When he seems ticked off or withdrawn, it may not be what you think. Learn more about the under-reporting of male depression.

By Susan Freinkel from Reader's Digest | January 2007

Sadness isn’t macho — this Eric Weaver knew. When depression engulfed the Rochester, New York, police sergeant, it took a different guise: anger.
To the former SWAT team leader and competitive bodybuilder, it was manly, and easy, to be mad.

The father of three, then in his early 30s, stewed in a near-constant state of anger. “One minute I’d be okay and the next minute I’d be screaming at my kids and punching the wall,” he recalls. “My kids would ask, ‘What’s wrong with Daddy? Why’s he so mad all the time?’ I probably heard that 1,000 times.” For years, Weaver didn’t know what was wrong. “I just thought I was a jerk.” The possibility that he was depressed never occurred to him until the angry facade began to crumble, leaving him with no feelings except utter despair. The tears finally came one night when he admitted to his wife the painful truth: “I’ve thought about committing suicide every day.”

Weaver’s confusion about what afflicted him was not unusual. Roughly a third of the 18 million or more Americans who suffer depression each year are men. Yet all too often, experts say, men fail to recognize the symptoms and get the treatment they need. “Men don’t find it easy to ask for help,” says Thomas Insel, MD, director of the National Institute of Mental Health (NIMH). “That’s a gene that must be on the Y chromosome.” In an effort to redress that masculine blind spot, in 2003 NIMH launched an educational campaign featuring real men talking about their experiences with depression. Their stories were markedly different from women’s.

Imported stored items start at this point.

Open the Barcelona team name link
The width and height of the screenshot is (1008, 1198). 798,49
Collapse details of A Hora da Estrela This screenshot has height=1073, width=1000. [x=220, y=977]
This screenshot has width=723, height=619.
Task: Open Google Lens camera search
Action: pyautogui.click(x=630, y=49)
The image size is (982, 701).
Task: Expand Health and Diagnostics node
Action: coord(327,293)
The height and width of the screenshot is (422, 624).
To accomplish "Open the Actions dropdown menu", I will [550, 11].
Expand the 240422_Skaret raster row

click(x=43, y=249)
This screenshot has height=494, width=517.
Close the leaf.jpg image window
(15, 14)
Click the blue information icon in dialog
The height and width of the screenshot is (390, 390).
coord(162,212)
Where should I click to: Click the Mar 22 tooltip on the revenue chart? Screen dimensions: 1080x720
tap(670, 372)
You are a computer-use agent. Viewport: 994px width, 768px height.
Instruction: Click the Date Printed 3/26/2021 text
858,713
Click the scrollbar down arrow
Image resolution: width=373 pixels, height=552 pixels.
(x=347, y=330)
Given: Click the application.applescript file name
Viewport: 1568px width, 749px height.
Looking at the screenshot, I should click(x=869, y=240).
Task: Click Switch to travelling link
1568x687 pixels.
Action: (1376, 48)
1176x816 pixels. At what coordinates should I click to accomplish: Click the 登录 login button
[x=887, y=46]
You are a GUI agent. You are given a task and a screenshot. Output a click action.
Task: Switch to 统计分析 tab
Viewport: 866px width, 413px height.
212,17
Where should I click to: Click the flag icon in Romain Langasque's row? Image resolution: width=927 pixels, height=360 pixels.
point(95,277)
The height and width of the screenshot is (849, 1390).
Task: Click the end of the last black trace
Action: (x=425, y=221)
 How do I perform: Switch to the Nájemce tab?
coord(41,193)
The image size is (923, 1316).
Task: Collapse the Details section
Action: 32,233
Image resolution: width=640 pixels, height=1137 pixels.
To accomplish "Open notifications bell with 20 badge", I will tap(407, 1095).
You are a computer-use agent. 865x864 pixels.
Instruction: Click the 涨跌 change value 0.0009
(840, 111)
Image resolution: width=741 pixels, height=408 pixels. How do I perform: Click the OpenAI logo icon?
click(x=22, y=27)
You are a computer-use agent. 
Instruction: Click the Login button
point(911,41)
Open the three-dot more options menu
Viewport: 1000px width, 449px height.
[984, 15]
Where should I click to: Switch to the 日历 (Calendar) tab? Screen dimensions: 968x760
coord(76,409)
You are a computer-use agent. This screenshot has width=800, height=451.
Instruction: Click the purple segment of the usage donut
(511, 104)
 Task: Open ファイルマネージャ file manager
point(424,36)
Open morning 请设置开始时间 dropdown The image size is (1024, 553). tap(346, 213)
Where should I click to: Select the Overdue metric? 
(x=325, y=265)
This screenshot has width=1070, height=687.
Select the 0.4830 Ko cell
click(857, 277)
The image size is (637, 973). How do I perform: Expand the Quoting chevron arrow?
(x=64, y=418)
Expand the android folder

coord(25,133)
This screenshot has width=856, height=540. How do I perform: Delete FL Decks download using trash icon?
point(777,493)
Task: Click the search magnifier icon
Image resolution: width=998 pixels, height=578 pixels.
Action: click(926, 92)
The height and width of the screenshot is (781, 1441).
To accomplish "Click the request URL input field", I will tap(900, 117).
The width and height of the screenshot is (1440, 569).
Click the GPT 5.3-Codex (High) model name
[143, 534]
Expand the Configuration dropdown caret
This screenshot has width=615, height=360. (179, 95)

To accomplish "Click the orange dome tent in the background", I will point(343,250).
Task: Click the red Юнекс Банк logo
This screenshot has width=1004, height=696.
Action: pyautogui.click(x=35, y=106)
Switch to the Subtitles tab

For years, experts suspected that gender makes a big difference in depression. Studies from New York to New Zealand have repeatedly found the same startling statistic: About twice as many women as men suffer from depression. That finding was considered one of the bedrock facts of modern mental health. Yet it has recently come under attack from critics who, concerned about under-reporting of male depression, are raising the heretical question: Do men actually experience it as much as women do?

The Depression Gender Gap
Harvard psychologist William Pollack, PhD, is leading the charge against the well-entrenched depression gender gap. Director of the Center for Men at McLean Hospital, Pollack argues that men’s rate of depression may be nearly equal to women’s. Just look at suicide rates, he says: Male suicides outnumber females four to one. That ratio “is way too high to say that men’s depression numbers are so low,” he notes.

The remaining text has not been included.